TASK REQUIREMENTS: From the entries that follow, pick out all lines holding "agent".

Collected data:
▼

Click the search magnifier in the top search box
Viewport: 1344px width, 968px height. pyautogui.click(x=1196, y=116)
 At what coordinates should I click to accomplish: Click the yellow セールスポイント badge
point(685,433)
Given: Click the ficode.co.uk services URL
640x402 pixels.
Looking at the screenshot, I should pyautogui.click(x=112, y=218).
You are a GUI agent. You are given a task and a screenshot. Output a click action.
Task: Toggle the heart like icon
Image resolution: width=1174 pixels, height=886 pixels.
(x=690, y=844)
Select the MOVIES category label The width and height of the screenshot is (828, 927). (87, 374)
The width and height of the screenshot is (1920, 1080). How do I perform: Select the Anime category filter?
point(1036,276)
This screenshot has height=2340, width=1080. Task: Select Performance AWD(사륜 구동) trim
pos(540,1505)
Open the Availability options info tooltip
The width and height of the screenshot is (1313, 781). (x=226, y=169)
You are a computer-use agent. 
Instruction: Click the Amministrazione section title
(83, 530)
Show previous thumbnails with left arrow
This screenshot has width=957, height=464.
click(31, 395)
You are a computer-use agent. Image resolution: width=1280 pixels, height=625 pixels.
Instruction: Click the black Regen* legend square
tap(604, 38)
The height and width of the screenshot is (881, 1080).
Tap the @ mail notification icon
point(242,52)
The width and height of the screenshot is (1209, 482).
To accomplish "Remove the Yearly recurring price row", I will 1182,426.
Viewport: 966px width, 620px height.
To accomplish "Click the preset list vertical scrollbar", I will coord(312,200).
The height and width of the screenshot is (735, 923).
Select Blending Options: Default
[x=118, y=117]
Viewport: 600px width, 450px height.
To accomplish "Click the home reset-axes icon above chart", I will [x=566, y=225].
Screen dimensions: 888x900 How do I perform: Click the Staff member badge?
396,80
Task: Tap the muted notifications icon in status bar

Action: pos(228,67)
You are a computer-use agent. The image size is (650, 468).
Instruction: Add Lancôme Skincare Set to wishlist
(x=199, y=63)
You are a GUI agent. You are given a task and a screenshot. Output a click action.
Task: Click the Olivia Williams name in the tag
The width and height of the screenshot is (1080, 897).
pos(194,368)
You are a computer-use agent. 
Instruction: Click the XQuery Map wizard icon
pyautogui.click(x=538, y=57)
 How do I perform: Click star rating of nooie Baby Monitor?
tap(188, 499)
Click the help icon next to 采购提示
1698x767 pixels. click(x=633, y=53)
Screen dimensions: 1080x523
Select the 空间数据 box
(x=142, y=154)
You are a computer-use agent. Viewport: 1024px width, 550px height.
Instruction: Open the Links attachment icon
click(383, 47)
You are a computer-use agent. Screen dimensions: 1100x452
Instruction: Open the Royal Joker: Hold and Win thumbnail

▲

WRITTEN ANSWER:
You are a GUI agent. You are given a task and a screenshot. Output a click action.
You are a computer-use agent. 
You are a computer-use agent. Image resolution: width=1280 pixels, height=625 pixels.
You are a computer-use agent. The image size is (650, 468).
You are a GUI agent. You are given a task and a screenshot. Output a click action.
You are a computer-use agent. 
You are a computer-use agent. Viewport: 1024px width, 550px height.
You are a computer-use agent. Screen dimensions: 1100x452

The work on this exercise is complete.